En la región más cercana a la cordillera andina, concretamente por Chuquisaca, se ven en las calles multitud de mujeres con trenzas, falda y sombrero. Portan en sus vestimentas una tradición milenaria de arraigo a la tierra, pertenencia y conexión espiritual: Sus trenzas largas son símbolo de energía vital, de conexión con la tierra, el cosmos y los ancestros; se peinan 2 trenzas que reflejan la dualidad y polaridad existencial, terminando cada trenza en 2 pompones en las puntas también ligadas a un simbolismo andino de estatus o posición social según su tamaño o los colores de éstos.
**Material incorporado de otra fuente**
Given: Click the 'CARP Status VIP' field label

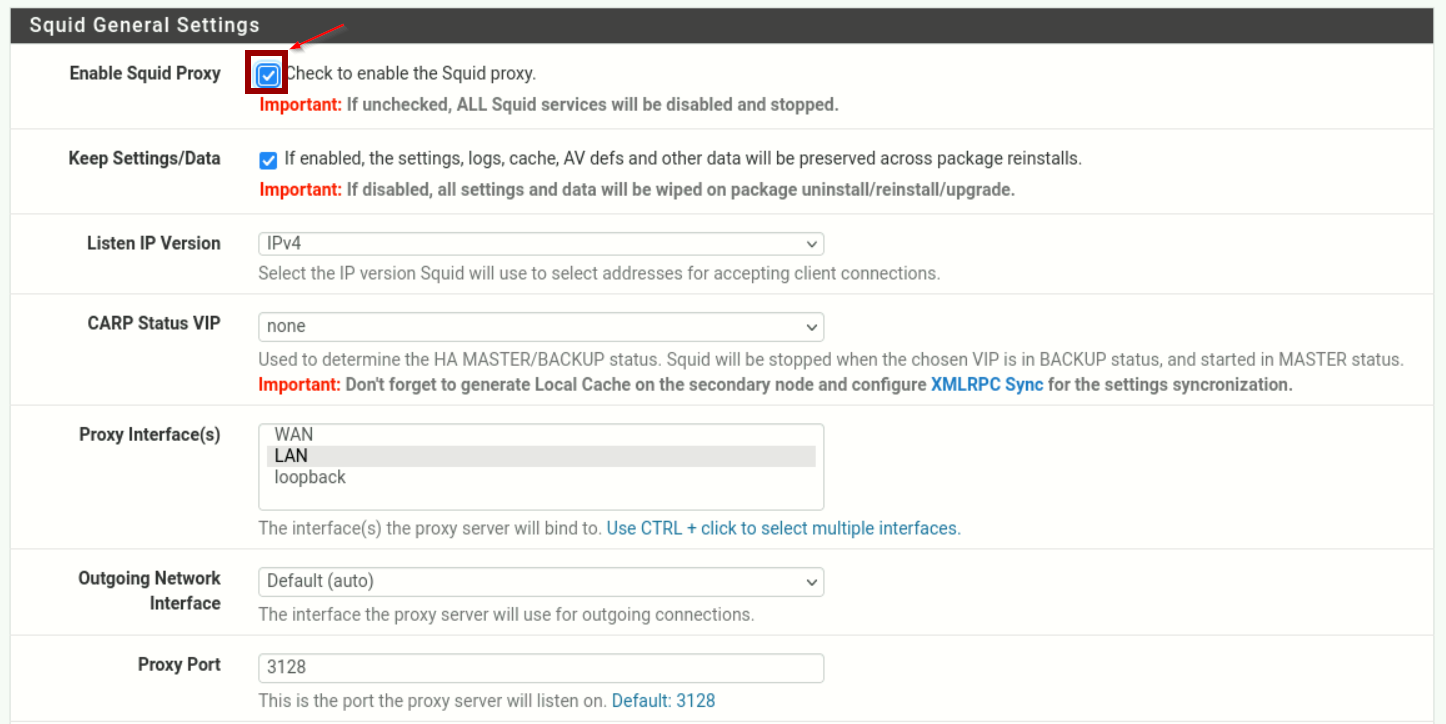Looking at the screenshot, I should 154,324.
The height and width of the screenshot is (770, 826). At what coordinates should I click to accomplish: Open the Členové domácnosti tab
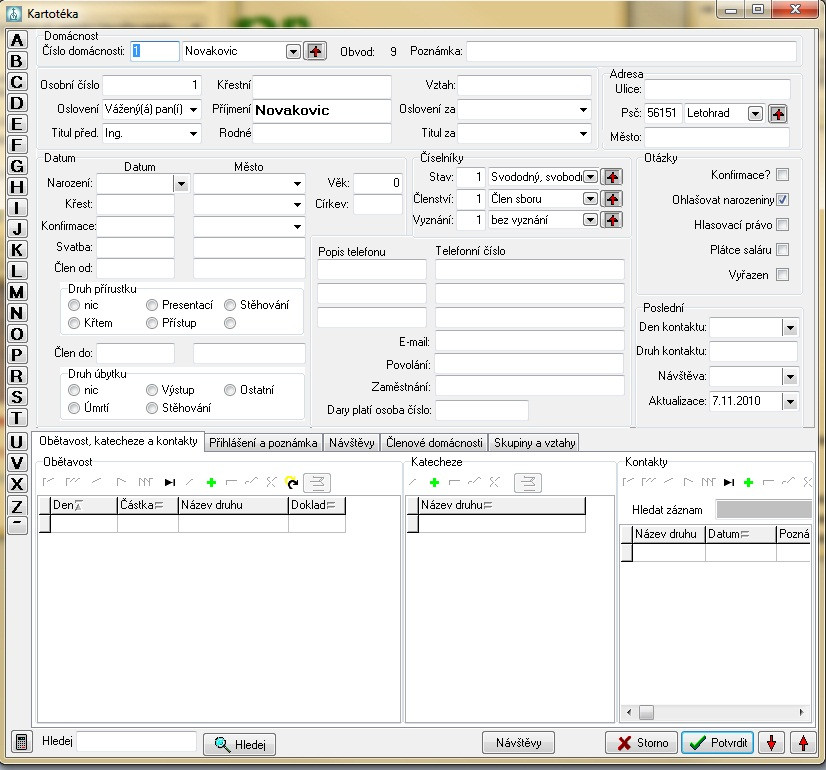[434, 442]

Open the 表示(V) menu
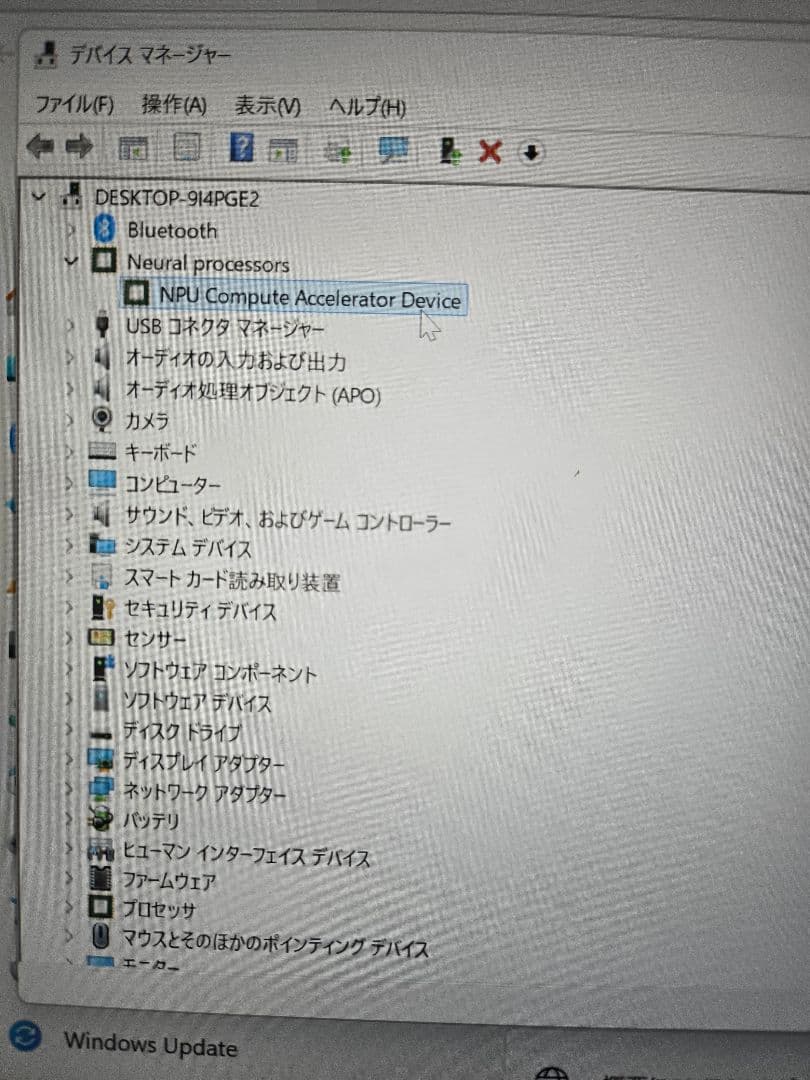(267, 106)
El sombrero de ala ancha de fieltro indica la pertenencia a ciertas comunidades. La falda (o “pollera”) por las rodillas las conecta con los ciclos naturales. El aguayo, una tela cuadrada tejida a mano que llevan en la espalda es generalmente para portar a los bebés o carga, y está bordada con pura simbología andina que remite a animales guardianes y protectores, a montañas, ríos e incluso constelaciones. También las sandalias de cuero o caucho. Cada prenda forma parte de un lenguaje visual identitario que considero un honor para el mundo que siga existiendo, a pesar de la presión del avance de la homogeniezación urbana contemporánea.
De esta experiencia me llevo también la importancia de no romantizar las comunidades indígenas. Son ellas quienes resisten al ritmo acelerado del mundo y mantienen un vínculo más directo con la tierra, pero su realidad está lejos de muchos de los imaginarios que solemos tener desde fuera. A veces, desde una mirada occidental, tendemos a asociar lo “indígena” con imágenes idealizadas -plumas, cánticos, rostros pintados, selvas exuberantes-, pero la vida cotidiana aquí es otra: más silenciosa, más dura, y llena de matices.
Mis actividades fueron en su mayoría de oficina, apoyando tareas de consultoría ambiental, redacción y seguimiento técnico. Sin embargo siento que lo que más me nutrió y disfruté fueron las ocasiones en que pude poner el cuerpo y trabajar con las manos: acompañando talleres, pintando las cajas de las abejas, preparando la cera, sintiendo el olor de la miel o la tierra mojada… y es que el aprendizaje acontece, sobre todo, cuando pasa por el cuerpo, por el contacto directo con lo que se transforma.
Más allá del trabajo, me quedo con las niñeces: con el brillo en los ojos de les niñes y el juego en el aprendizaje. Las niñas de la familia con la que vivía jugaban con una guitarra pintada de azul celeste que porto en mi mochila, me llamaban “amiga” desde casi el primer momento. Me hicieron trenzas por todo el cabello, jugábamos y jugábamos, se metían en mi cama y nos contábamos historias sobre los duendes. Ése fue el acercamiento más cercano y real que tuve en mis 8 semanas.
De cuando todo termina, mirando en retrospectiva parece todo más calmo: una trama tejida de aprendizajes y contradicciones. Nada fue como esperaba, y sin embargo todo tuvo sentido. Agradezco lo aprendido, las manos que me guiaron y acompañaron, la familia que me recibió en su casa con total hospitalidad, las abejas, las niñas, las montañas, los silencios y el tiempo para estar conmigo en introspección.
Aprendí varias palabras en quechua, lengua que sigue viva en las aldeas – una entre las 36 naciones que recorren el territorio boliviano-.
Por terminar, me quedo con éstas:
- Tupananchiskama: hasta que nos volvamos a encontrar.
- Chaskañau: mujer de ojos grandes
Doy gracias, sobre todo, por haber podido estar aquí, experimentando nuevos colores de esta vida, nuevos sabores, nuevas formas de hablar el mismo idioma; por compartir charlas con gente del otro lado del mundo, vivir integrada en la casa de una familia local y reconocer nuevos dogmas, nuevas maneras de mirar.
Me despido con gratitud, sabiendo que algo de esta tierra, de sus abejas y de su gente seguirá vivo dentro de mí.